Quick Start
This page maps the examples/ scripts to copy-paste commands.
Tip
Each workflow has two entry styles:
- Method 1: one-line workflow command (fast and minimal)
- Method 2: script entrypoint (for explicit pipeline flow)
Agentic Reasoning (test)
Method 1: one-line workflow entrypoint
# no-tool reasoning
python3 -m alphaapollo.workflows.test \
--model.path=Qwen/Qwen2.5-3B-Instruct \
--preprocess.data_source=math-ai/aime24
# tool-integrated reasoning
python3 -m alphaapollo.workflows.test \
--model.path=Qwen/Qwen2.5-3B-Instruct \
--preprocess.data_source=math-ai/aime24 \
--env.informal_math.enable_python_code=true \
--env.informal_math.enable_local_rag=false \
--env.max_steps=4
# Select specific dataset samples (e.g., the 0th AIME test question) and test
python3 -m alphaapollo.workflows.test \
--model.path=Qwen/Qwen2.5-3B-Instruct \
--preprocess.module=alphaapollo.data_preprocess.prepare_custom_data \
--preprocess.data_source=math-ai/aime24 \
--preprocess.splits=test \
--preprocess.sample_indices=0 \
--data.path=~/data/custom_data/test.parquet
# Directly evaluate a plain text question (not from a dataset)

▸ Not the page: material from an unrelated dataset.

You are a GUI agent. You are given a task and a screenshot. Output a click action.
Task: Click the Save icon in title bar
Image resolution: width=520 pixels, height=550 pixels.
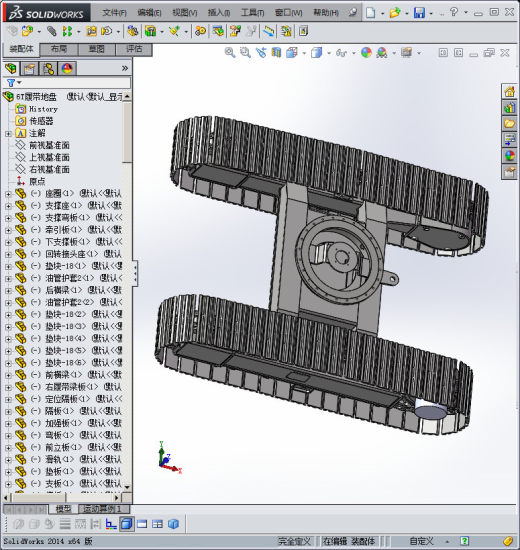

python3 -m alphaapollo.workflows.test \
--model.path=Qwen/Qwen2.5-3B-Instruct \
--preprocess.module=alphaapollo.data_preprocess.prepare_single_question \
--preprocess.question_text="What is the sum of integers from 1 to 1000?" \
--preprocess.ground_truth="500500" \
--data.path=~/data/single_question/test.parquet
Method 2: script entrypoints
bash examples/test/run_test_informal_math_no_tool.sh
bash examples/test/run_test_informal_math.sh
Agentic Learning (SFT + RL)
Method 1: one-line workflow entrypoint
# multi-turn SFT
python3 -m alphaapollo.workflows.sft \
--model.partial_pretrain=Qwen/Qwen2.5-3B-Instruct \
--preprocess.data_source=AI-MO/NuminaMath-TIR
# multi-turn RL
python3 -m alphaapollo.workflows.rl \
--model.path=Qwen/Qwen2.5-3B-Instruct \
--preprocess.data_source=HuggingFaceH4/MATH-500 \
--algorithm.adv_estimator=grpo
Method 2: full pipeline scripts (data prep + training)
bash examples/sft/run_sft_informal_math_no_tool.sh
bash examples/sft/run_sft_informal_math_tool.sh
bash examples/rl/run_rl_informal_math_no_tool.sh
bash examples/rl/run_rl_informal_math_tool.sh
Info
The RL full scripts contain explicit preprocessing and trainer launch steps, while Method 1 uses the workflow module entrypoint.
Self-Evolution (evo)
Warning — Required order
For self-evolution, you must start model serving first; otherwise evo commands will fail.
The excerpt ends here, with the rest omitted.